(Stored items from a collection)
════════════════

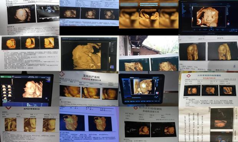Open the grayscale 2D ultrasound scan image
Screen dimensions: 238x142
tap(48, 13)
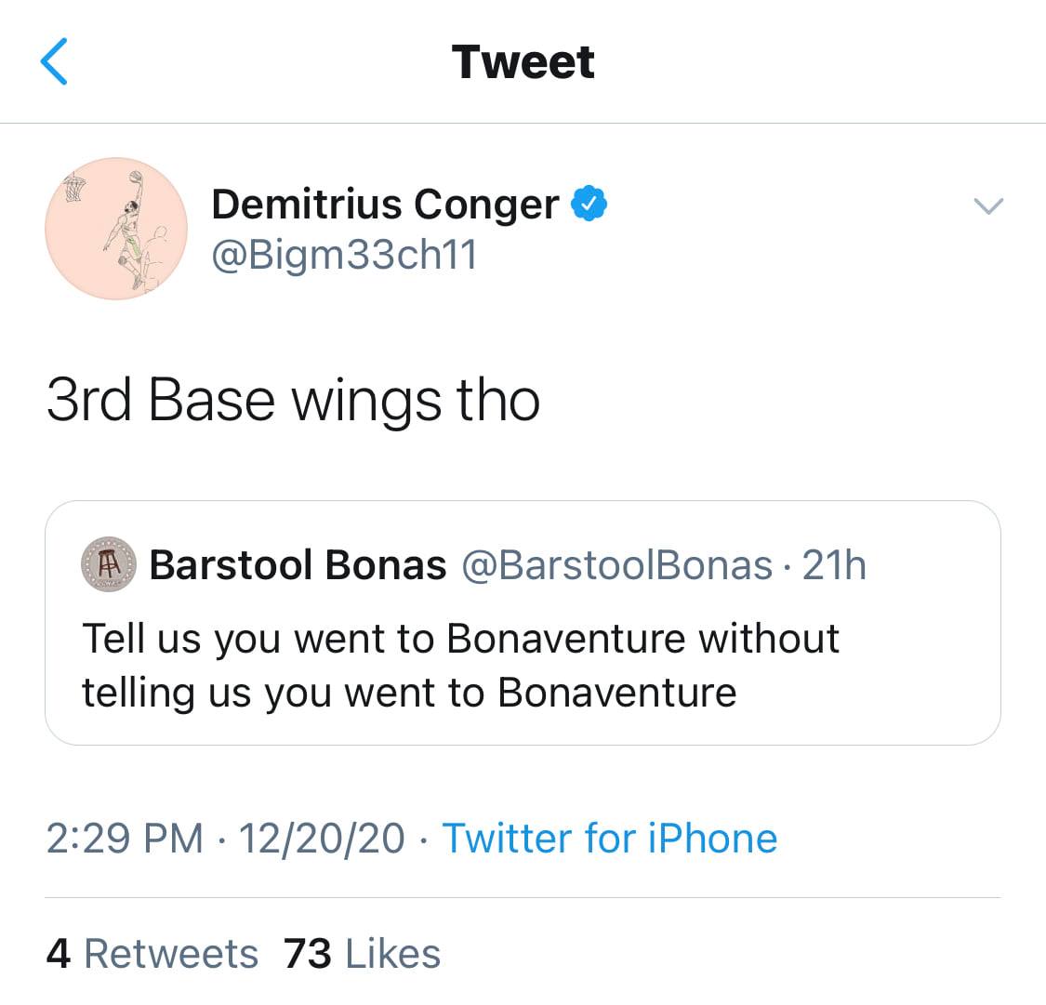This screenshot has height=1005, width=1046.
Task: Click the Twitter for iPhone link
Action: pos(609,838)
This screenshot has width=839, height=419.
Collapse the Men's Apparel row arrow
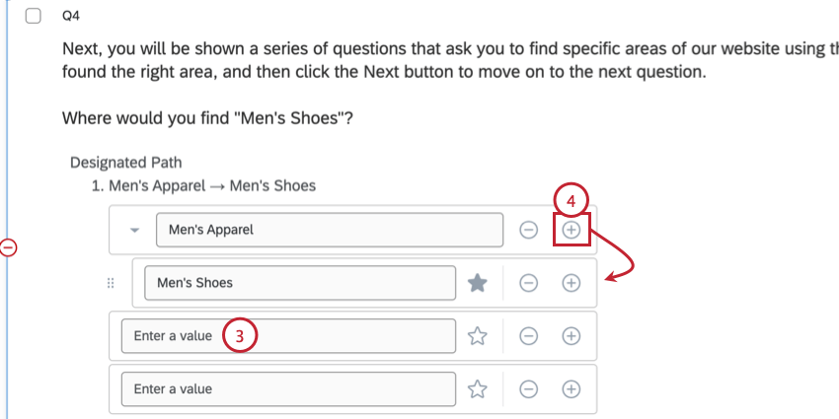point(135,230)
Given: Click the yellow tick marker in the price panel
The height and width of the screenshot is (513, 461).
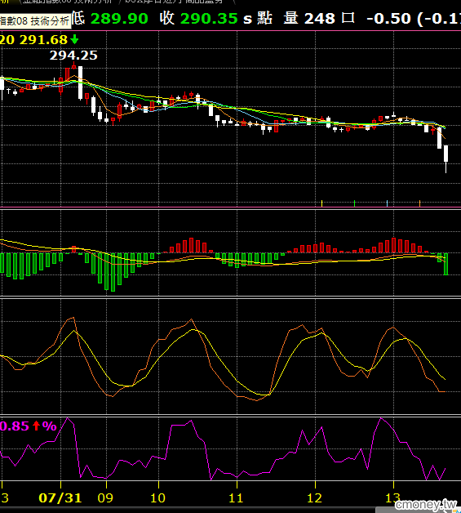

════════════════

TASK INSTRUCTIONS: Extract exactly the lines from the one containing "Collapse the Men's Apparel row arrow" through the last line of the records above, both included, and leave out the pictures.

EXERCISE RESULT:
Collapse the Men's Apparel row arrow
point(135,230)
Given: Click the yellow tick marker in the price panel
The height and width of the screenshot is (513, 461).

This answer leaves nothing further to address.